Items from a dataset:
☆ ☆ ☆ ☆ ☆ ☆ ☆
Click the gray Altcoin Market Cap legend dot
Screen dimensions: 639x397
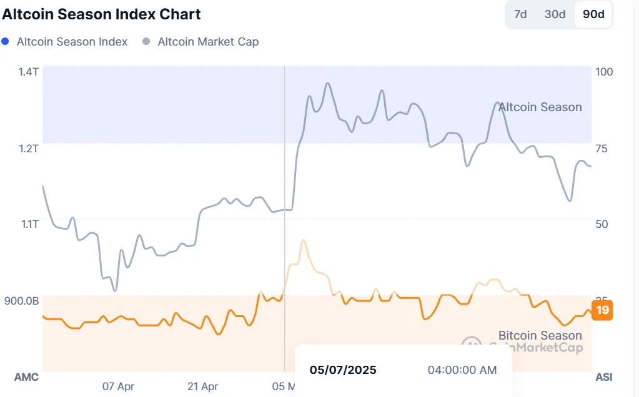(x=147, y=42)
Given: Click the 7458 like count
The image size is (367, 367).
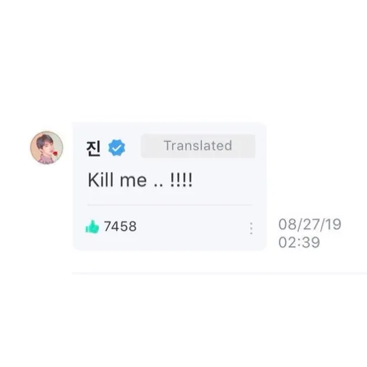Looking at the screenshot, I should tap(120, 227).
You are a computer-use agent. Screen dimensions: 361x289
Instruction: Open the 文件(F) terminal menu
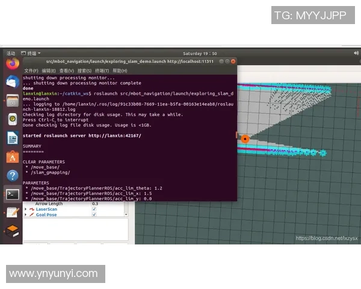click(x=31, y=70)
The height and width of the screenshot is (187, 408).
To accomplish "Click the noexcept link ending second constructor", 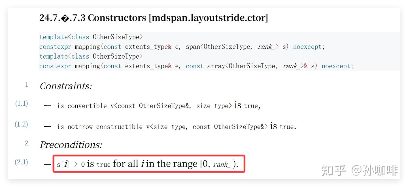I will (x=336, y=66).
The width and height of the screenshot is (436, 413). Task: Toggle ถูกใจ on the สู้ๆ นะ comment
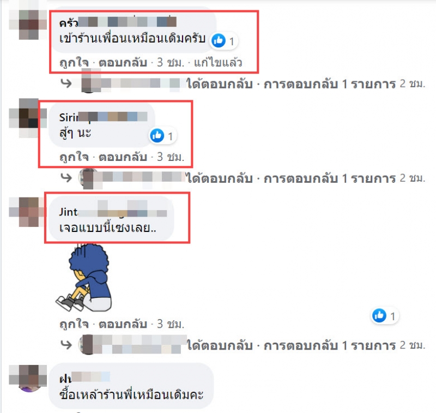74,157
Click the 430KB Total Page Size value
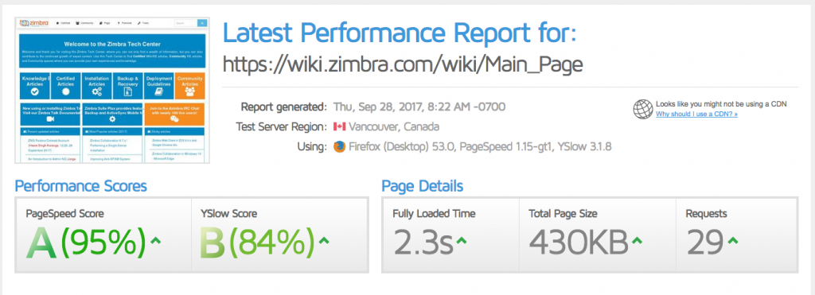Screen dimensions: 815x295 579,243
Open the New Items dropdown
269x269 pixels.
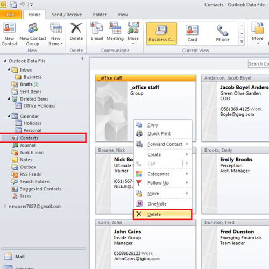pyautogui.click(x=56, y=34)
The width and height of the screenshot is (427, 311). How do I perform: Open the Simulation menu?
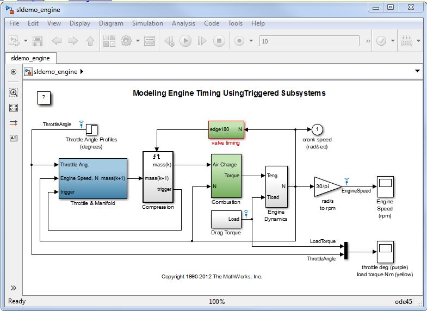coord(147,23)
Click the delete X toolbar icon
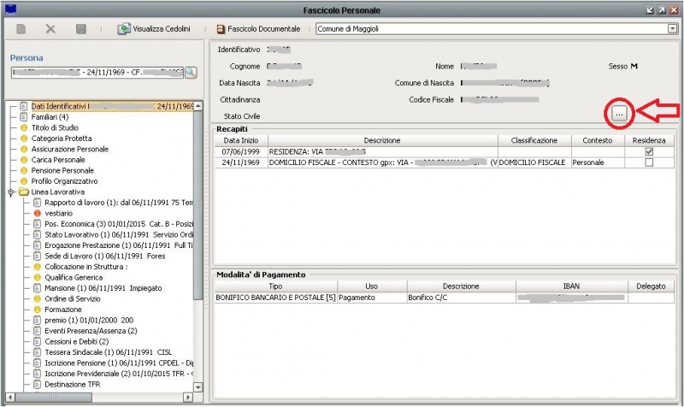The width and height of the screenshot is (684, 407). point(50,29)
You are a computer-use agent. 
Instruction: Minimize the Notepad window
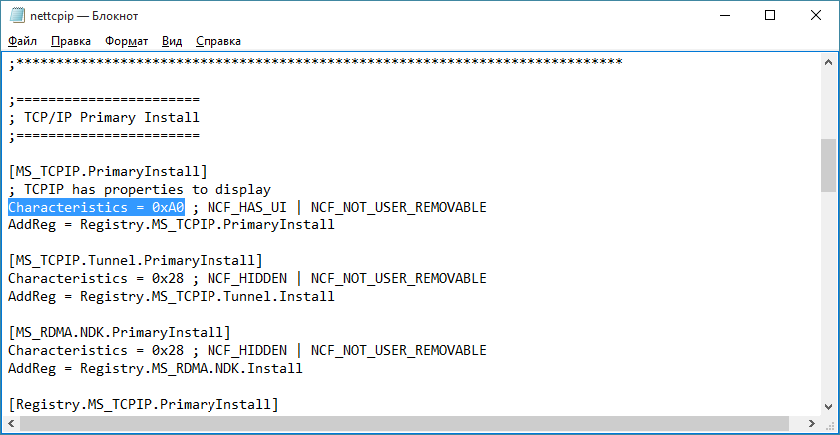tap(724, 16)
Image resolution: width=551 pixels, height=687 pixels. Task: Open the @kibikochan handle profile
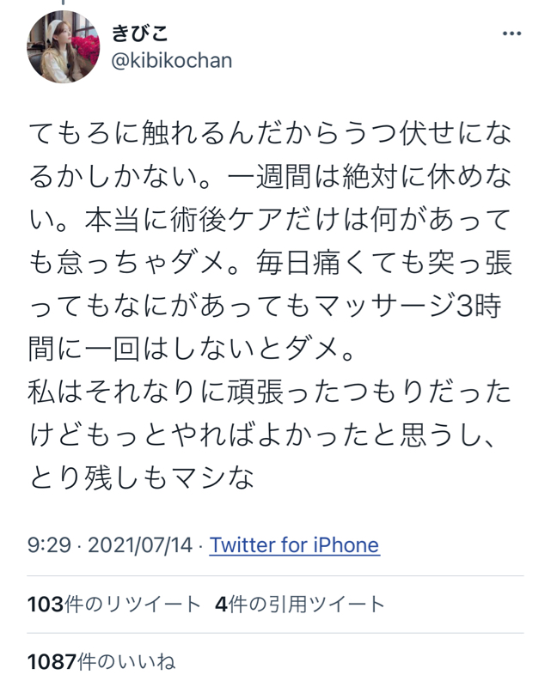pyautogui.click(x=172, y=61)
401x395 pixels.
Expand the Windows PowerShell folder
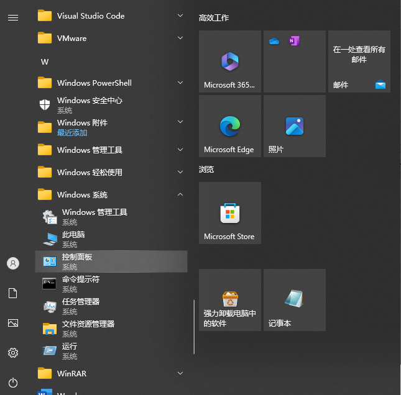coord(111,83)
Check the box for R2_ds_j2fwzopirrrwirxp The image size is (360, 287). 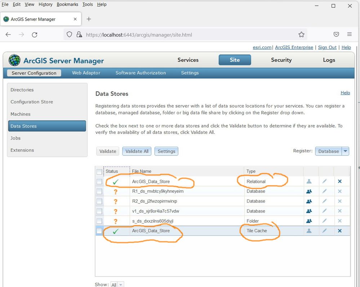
☆ ☆ ☆ ☆ ☆ ☆ ☆
WORK TASK » Using the records above, find and show each line with the string "agent".

TASK OUTPUT »
You are a computer-use agent. Screen dimensions: 361x289
You are a computer-use agent. 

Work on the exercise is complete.